Пожалуй, это было еще обиднее, чем получить прозвище «колобок». А Барбара Збыславовна и Кош Невмертич снова заговорили между собой, не замечая меня.
– Здесь согласен, – кивнул ректор.
– Скорее, я бы заподозрила в использовании артефакта Анчуткина, – сказала Ягушевская.
– С чего вы… – начала я и резко замолчала.
А почему бы и нет? Почему бы и не Анчуткин? Он так странно вел себя….
– Что-то вспомнили? – голос ректора зазвучал вкрадчиво.
Я медленно кивнула:
– После того, как вы, Кош Невмертич, превратились в гепарда и сбежали…
– Даже в гепарда? – переспросила Ягушевская, но обращалась почему-то на ректора.

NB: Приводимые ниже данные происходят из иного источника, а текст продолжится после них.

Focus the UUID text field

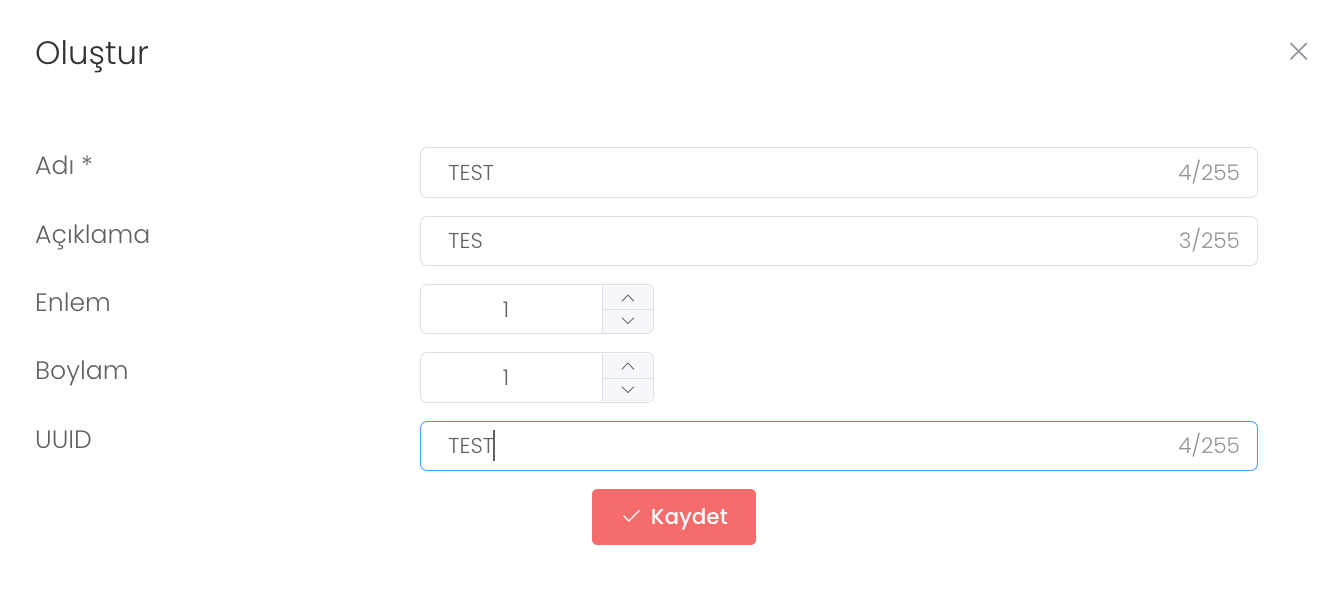click(x=800, y=446)
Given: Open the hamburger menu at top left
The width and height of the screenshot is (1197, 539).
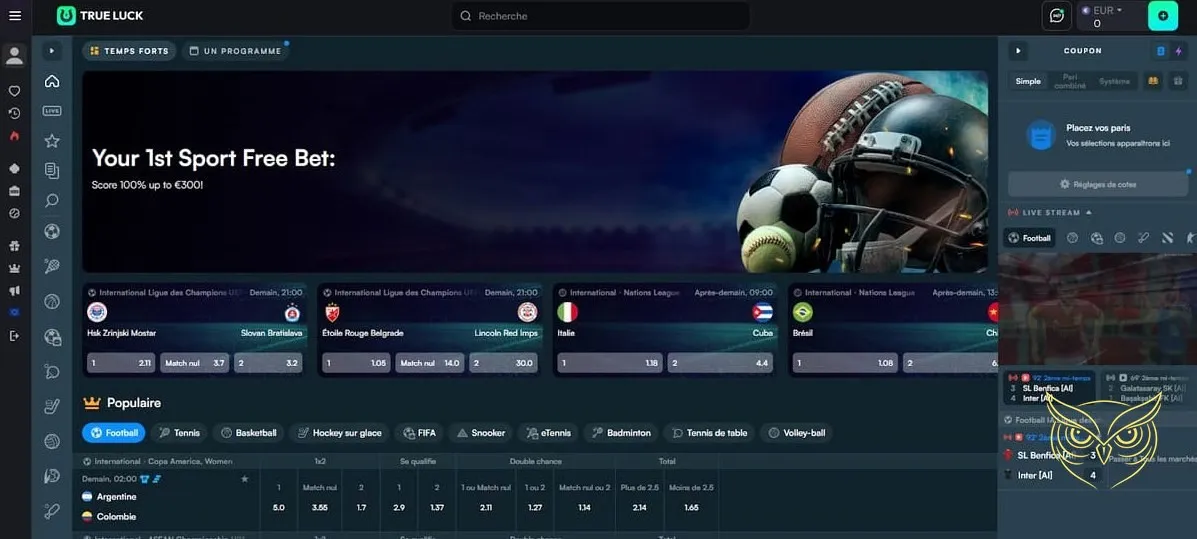Looking at the screenshot, I should point(14,16).
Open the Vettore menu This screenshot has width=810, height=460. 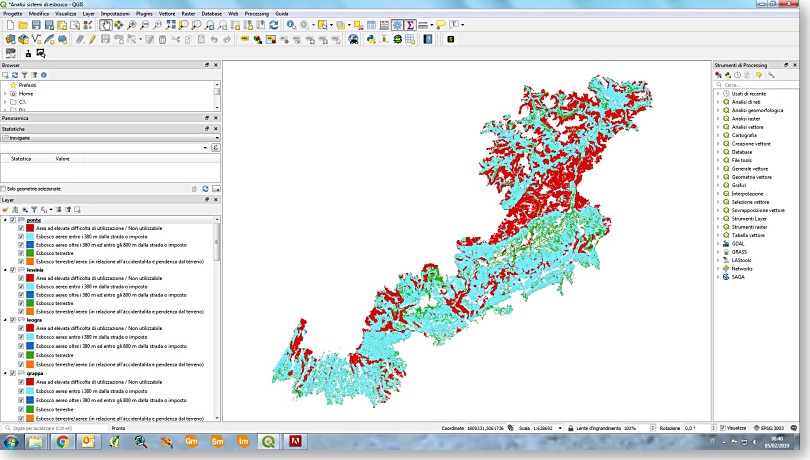tap(167, 13)
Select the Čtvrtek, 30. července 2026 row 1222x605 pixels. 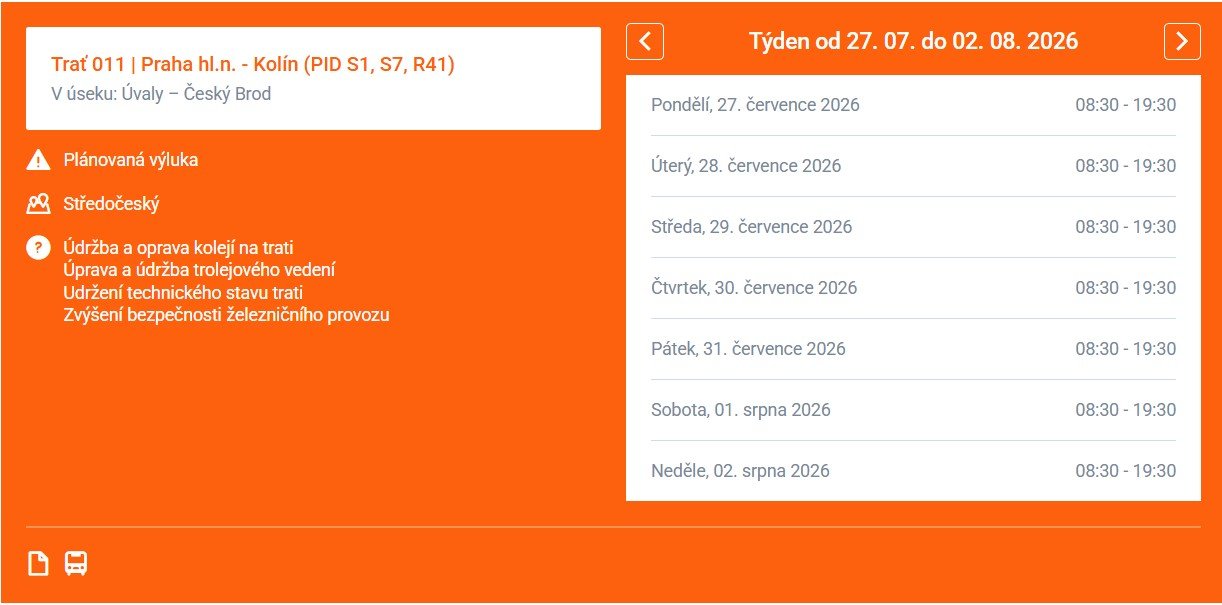pyautogui.click(x=913, y=288)
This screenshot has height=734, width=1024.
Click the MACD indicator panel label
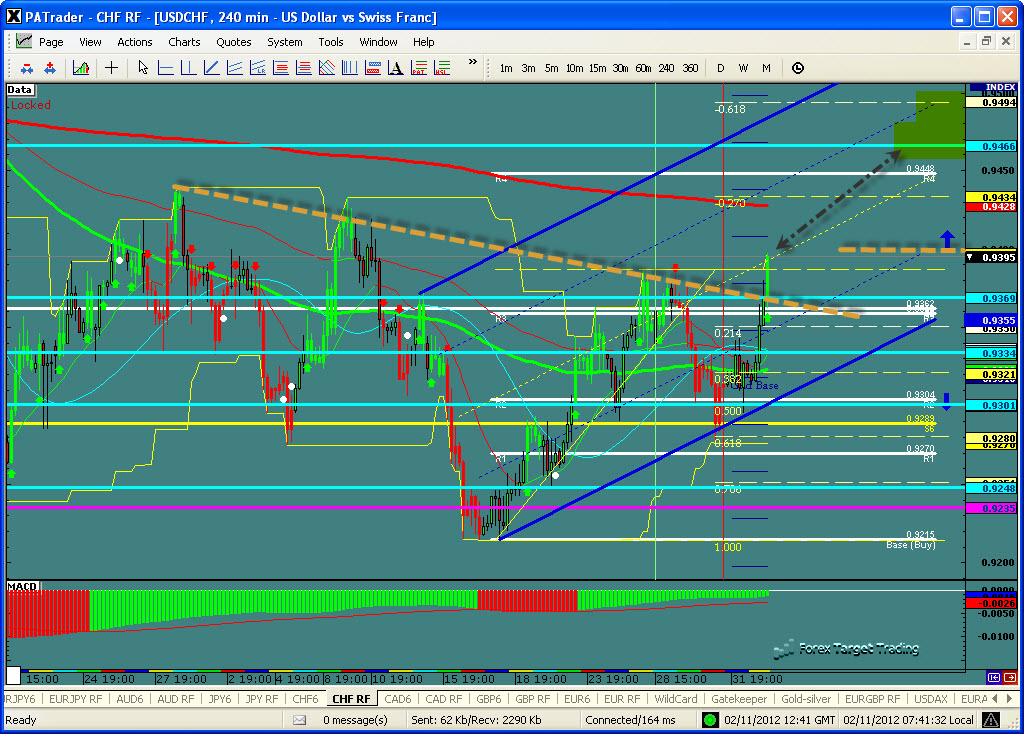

– Потом я увидела что-то странное, – припомнив иллюзию на дороге я нахмурилась, пытаясь воспроизвести в памяти все до последних деталей – это показалось мне важнее, чем ректор, скачущий в образе пятнистого кошака. – Там была дорога, и машина «под старинку», и ворон, который превратился в человека… Он был кудрявый, и очень похож на Анчуткина…
От меня не укрылось, как Ягушевская и Кош Невмертич переглянулись – незаметно, почти молниеносно. И эти игры в переглядки бесили всё сильнее.
– Думаете, это Борька чудит? – спросила я, но ответа не получила. Чародеи молчали, как статуи. – Да расскажите мне!
– Это не касается вас, Краснова, – сказал Кош Невмертич. – Пока вы свободны. Возвращайтесь на занятия.
Пока? А потом могу не быть свободной?
– У него артефакт – петерсит! – сделала я ещё одну попытку узнать правду. – Это же редкий камень…
– Петерсит – это не страшно, можете мне поверить, – остановила меня Барбара Збыславовна. – Можете идти, Василиса. И никому не слова. Ясно? Тем более – Боре Анчуткину.
– А если не стану молчать? – дерзко ответила я, готовая снова устроить пожар, чтобы только они приняли меня во внимание, чтобы не относились ко мне, как к желторотому птенчику.